Document excerpt START

My goals don't require special diets. I don't need to maximize production or efficiency or peak for shows. I would like healthy birds and maintaining health and moderate production long term.
 
Myself I feed 18% Protein minimum, because when I switched to a Layers feed 16% with my first Flock 5 years ago my chickens started to feather pick within a few weeks.
It took me three weeks of Pinless peepers on 3 of 5 culprits and switching back to a Layers feed 18%.

I have been feeding a Non-medicated Starter Grower feed 18% or a All-Flock/Flock Raiser crumble 20% since with Oyster Shells separately.
So I like 2 brands of feed Nutrina Naturewise and Purina.
Both of their Start & Grow feeds are 18%. If they were 20% I would feed that. GC
 
I very much appreciate the explanations and links!

My goals don't require special diets. I don't need to maximize production or efficiency or peak for shows. I would like healthy birds and maintaining health and moderate production long term.

Document excerpt END
Exercise data START

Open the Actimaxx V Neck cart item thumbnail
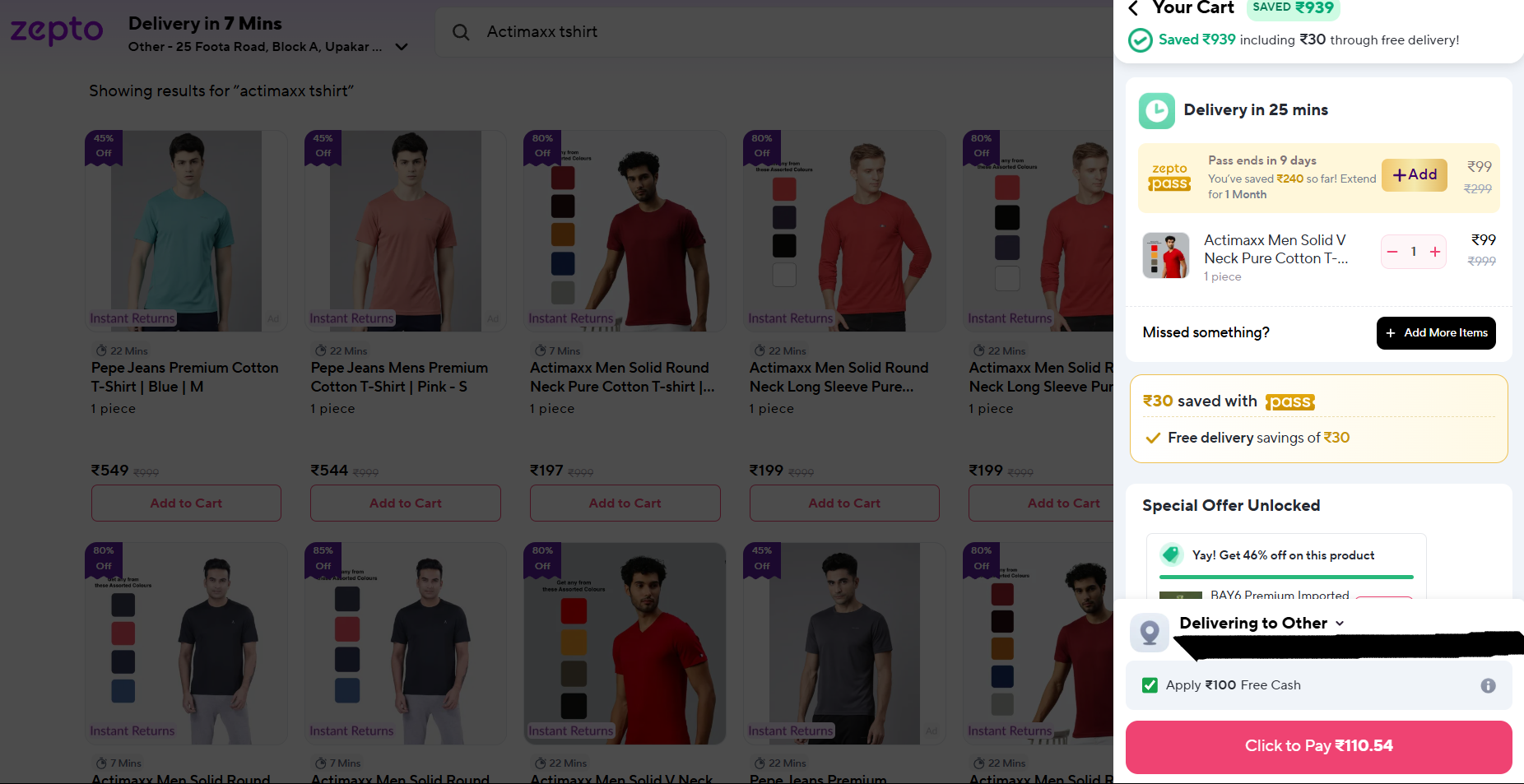1524x784 pixels. coord(1166,256)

Exercise data END

__Your objective__
Continue the forum post about feeding chickens from where it stops.

__Written response__
For the typical American back yard owner of a small number of birds of various breeds, which may or may not include a rooster, which may or may not have all the hens laying at one time, and which may on occasion see new chicks entering the flock, an "All Flock", "Flock Raiser" or similar multipurpose feed, with free choice oyster shell on the side, provides all the nutritional needs of every member of the flock with a minimum of fuss, no risk of excess calcium toxicity in non layers, roosters, adolescents, and sufficient protein to ensure decent body weights and development of growing chicks, adolescents, etc. without absolutely breaking the bank, while providing support for older hens in molt, etc.

For most typical examples, cost increases over a similar brand and label "layer" feed by $1.50 to $2.00 per 50# bag, and about $8-12 in free choice oyster over the course of a year for the typical flock.
 
When they were much smaller I noticed when they pecked at my jeans, they were actually picking up tiny bits of feather shafts. They also took these bits off the tops of each others feathers. That isn't feather picking is it? They don't do it anymore.